PROBLEM REQUIREMENTS:
Find each line below that includes "dimensions", then copy it.

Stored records

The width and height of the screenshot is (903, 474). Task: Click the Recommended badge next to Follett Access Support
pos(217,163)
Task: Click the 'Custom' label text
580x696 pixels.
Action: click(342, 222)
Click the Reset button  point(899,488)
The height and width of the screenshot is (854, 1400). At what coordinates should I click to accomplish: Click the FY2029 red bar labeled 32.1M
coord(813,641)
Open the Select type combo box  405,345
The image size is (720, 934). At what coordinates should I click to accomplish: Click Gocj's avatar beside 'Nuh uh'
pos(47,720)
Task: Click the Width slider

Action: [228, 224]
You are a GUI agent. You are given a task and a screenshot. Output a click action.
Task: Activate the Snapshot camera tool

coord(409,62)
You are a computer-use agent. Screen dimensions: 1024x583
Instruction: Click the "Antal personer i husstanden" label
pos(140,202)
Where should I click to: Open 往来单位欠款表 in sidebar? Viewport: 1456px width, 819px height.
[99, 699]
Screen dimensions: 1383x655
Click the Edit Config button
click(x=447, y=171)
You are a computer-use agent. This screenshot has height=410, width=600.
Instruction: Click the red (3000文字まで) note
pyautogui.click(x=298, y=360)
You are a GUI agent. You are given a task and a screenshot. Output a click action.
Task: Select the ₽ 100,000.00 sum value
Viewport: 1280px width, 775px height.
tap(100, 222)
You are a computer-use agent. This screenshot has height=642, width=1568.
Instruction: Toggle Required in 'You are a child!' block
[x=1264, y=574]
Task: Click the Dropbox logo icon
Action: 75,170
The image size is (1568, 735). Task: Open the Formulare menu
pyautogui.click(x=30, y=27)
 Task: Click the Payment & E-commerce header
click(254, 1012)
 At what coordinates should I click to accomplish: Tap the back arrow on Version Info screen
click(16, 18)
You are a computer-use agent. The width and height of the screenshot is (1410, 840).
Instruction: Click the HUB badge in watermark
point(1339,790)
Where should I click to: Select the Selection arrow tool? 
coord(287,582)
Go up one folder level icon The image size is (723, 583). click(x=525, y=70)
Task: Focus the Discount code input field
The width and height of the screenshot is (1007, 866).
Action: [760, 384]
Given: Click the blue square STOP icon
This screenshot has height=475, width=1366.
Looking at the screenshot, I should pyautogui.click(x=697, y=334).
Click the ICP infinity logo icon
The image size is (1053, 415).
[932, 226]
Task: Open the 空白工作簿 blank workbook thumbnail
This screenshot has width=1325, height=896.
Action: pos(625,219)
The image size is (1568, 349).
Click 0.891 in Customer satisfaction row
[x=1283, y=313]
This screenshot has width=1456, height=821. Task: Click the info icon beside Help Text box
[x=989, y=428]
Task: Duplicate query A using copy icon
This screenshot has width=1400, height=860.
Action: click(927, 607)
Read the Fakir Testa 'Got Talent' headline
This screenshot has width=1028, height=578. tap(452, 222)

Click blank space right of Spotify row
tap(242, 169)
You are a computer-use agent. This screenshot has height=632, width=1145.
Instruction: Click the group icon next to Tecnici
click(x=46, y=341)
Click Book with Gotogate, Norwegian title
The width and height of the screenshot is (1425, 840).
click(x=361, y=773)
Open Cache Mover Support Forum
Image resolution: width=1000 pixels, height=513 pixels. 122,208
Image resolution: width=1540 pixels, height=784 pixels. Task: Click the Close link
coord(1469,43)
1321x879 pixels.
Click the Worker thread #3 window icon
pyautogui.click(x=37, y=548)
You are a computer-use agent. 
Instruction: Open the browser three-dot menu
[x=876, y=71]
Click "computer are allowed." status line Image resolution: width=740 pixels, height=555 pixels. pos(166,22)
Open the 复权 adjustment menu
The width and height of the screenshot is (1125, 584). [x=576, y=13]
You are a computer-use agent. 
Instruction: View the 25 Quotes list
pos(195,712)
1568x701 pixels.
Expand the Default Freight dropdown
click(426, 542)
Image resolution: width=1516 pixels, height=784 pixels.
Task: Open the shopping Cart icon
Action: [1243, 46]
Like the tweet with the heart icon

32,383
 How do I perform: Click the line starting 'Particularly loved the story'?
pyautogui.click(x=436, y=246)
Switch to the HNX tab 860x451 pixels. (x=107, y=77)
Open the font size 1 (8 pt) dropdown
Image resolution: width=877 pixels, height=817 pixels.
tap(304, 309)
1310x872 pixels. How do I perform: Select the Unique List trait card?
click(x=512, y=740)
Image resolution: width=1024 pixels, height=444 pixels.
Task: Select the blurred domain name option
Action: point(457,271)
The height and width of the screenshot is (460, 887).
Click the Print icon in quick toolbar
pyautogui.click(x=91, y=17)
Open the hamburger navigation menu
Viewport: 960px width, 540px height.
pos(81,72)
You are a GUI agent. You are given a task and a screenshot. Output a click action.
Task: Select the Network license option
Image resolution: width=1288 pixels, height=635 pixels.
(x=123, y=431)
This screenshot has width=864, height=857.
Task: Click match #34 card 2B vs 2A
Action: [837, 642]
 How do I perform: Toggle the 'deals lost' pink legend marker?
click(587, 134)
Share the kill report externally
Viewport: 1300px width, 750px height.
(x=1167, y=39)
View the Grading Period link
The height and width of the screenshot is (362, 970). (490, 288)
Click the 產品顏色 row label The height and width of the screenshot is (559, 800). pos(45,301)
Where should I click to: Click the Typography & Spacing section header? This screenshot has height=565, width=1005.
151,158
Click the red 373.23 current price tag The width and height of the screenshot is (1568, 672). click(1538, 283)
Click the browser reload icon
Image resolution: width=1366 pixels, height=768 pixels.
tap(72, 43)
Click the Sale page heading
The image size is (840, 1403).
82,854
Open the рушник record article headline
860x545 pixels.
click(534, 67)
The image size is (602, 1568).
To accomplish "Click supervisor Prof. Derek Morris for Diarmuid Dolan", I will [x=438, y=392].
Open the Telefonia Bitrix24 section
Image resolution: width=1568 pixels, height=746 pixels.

RESPONSE BELOW:
You are a computer-use agent. Screen dimensions: 1024x583
Screen dimensions: 1383x655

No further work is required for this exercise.